What the task requires: Carry on the article about Arthur C. Clarke from its last sentence.

[Selected extract]

Arthur C. Clarke, a writer whose seamless blend of scientific expertise and poetic imagination helped usher in the space age, died yesterday in Colombo, Sri Lanka, where he had lived since 1956. He was 90.
The author of almost 100 books, Mr. Clarke was an ardent promoter of the idea that humanity's destiny lay beyond the confines of Earth. It was a vision served most vividly by 2001: A Space Odyssey, the classic 1968 science fiction film he created with the director Stanley Kubrick and the novel of the same title that he wrote as part of the project.
His work also was prophetic: His detailed forecast of telecommunications satellites in 1945 came more than a decade before the first orbital rocket flight.
Mr. Clarke's influence on public attitudes toward space was acknowledged by American astronauts and Russian cosmonauts, by scientists like Carl Sagan and by movie and television producers. Gene Roddenberry credited Mr. Clarke's writings with encouraging him courage to pursue his Star Trek project in the face of indifference from television executives.
In his later years, after settling in Ceylon (now Sri Lanka), Mr. Clarke continued to bask in worldwide acclaim as a scientific sage and the pre-eminent science fiction writer of the 20th century. In 1998, he was knighted by Queen Elizabeth II.
Mr. Clarke played down his success in foretelling a globe-spanning network of communication satellites. "No one can predict the future," he always maintained. But as a science fiction writer he couldn't resist drawing up timelines for what he called "possible futures." Far from displaying uncanny prescience, these conjectures mainly demonstrated his lifelong, and often disappointed, optimism about the peaceful uses of technology - from his calculation in 1945 that atomic-fueled rockets could be no more than 20 years away to his conviction in 1999 that "clean, safe power" from "cold fusion" would be commercially available in the first years of the new millennium.
Arthur Charles Clarke was born Dec. 16, 1917, in Minehead, England. While still in school, he joined the newly formed British Interplanetary Society, a small band of science fiction enthusiasts who held the view that space travel was not only possible but could be achieved in the not-so-distant future. In 1937, he began writing his first science fiction novel, a story of the distant future that was later published as Against the Fall of Night (1953).

[/Selected extract]
[Data]

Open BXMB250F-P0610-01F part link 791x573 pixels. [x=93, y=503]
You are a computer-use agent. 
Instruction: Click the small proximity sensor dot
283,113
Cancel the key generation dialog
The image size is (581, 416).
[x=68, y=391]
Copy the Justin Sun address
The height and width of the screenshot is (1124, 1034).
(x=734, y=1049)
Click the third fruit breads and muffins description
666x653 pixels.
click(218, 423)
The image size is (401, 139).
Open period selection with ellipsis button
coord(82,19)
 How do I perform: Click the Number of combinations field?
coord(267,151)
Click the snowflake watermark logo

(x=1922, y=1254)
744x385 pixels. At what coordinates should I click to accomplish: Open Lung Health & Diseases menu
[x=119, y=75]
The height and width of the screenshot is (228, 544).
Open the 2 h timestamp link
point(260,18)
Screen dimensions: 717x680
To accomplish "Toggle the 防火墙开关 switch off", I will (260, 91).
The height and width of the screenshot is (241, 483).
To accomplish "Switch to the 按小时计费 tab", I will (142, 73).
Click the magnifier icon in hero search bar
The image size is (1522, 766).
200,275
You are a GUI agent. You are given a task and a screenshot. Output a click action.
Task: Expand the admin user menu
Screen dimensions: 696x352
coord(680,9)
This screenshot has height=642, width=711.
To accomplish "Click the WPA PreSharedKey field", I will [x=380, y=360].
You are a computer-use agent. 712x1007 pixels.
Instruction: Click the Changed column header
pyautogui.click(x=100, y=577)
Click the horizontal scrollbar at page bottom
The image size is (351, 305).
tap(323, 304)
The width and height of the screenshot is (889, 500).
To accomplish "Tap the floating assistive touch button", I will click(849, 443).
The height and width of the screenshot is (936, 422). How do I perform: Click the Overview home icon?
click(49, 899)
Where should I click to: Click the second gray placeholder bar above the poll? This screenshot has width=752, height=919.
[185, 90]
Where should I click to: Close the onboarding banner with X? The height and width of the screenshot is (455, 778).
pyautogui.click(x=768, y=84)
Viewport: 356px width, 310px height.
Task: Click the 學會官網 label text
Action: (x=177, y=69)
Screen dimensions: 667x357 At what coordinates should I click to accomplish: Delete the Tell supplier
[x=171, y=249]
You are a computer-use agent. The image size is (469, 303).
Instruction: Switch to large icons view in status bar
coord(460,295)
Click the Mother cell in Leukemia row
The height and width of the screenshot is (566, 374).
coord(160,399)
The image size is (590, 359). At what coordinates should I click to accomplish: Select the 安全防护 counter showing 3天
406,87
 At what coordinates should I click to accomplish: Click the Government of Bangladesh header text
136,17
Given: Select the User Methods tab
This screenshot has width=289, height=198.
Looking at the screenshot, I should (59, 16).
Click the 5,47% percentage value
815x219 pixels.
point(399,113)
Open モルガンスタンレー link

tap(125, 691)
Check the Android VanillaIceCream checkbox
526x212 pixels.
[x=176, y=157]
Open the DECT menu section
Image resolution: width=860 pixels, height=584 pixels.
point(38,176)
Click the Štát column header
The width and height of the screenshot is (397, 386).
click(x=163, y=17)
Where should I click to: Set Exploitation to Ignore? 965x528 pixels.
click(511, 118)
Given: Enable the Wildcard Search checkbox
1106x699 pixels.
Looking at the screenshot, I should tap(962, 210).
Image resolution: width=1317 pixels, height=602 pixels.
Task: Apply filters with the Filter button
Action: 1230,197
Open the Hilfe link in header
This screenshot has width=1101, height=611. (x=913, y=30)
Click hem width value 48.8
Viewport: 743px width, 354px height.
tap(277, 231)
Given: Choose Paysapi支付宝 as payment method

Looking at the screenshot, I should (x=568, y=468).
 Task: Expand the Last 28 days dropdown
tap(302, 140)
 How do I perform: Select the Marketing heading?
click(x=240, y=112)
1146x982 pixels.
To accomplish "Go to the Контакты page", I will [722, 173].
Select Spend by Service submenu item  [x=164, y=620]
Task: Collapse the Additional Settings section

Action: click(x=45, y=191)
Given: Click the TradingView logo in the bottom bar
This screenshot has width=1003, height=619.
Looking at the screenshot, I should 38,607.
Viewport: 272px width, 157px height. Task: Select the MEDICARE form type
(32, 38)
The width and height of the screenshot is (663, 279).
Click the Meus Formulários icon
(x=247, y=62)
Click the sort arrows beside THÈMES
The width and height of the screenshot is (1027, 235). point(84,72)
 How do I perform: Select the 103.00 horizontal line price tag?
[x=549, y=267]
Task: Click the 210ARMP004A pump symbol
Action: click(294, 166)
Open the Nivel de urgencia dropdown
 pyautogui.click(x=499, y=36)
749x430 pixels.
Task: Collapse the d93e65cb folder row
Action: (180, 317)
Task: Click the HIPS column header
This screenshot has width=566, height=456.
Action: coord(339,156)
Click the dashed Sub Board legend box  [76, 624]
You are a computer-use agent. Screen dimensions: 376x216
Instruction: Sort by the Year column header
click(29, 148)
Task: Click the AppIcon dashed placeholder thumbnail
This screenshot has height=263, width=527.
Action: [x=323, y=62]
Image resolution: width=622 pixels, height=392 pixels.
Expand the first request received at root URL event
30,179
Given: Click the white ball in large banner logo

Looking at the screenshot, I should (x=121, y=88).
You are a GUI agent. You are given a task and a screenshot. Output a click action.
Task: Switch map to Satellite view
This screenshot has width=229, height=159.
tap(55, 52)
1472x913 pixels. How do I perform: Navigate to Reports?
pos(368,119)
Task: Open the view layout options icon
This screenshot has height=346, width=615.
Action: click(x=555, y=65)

[/Data]

Result of this exercise:
Mr. Clarke spent World War II as an officer in the Royal Air Force. In 1943, he was assigned to work with a team of American scientist-engineers who had developed the first radar-controlled system for landing airplanes in bad weather. That experience led to Mr. Clarke's only nonscience fiction novel, Glide Path (1963). More important, it led in 1945 to a technical paper, published in the British journal Wireless World, establishing the feasibility of artificial satellites as relay stations for Earth-based communications.
Decades later, Mr. Clarke called his Wireless World paper "the most important thing I ever wrote." In a wry piece titled "A Short Pre-History of Comsats, Or: How I Lost a Billion Dollars in My Spare Time," he claimed that a lawyer had dissuaded him from applying for a patent.
The year 1945 also saw the start of Mr. Clarke's career as a fiction writer. He sold a short story called "Rescue Party" to the same magazine - now retitled Astounding Science Fiction - that had captured his imagination 15 years earlier.
All told, he wrote or collaborated on close to 100 books, some of which, such as Childhood's End, have been in print continuously. His works have been translated into about 40 languages, and worldwide sales have been estimated at more than $25 million.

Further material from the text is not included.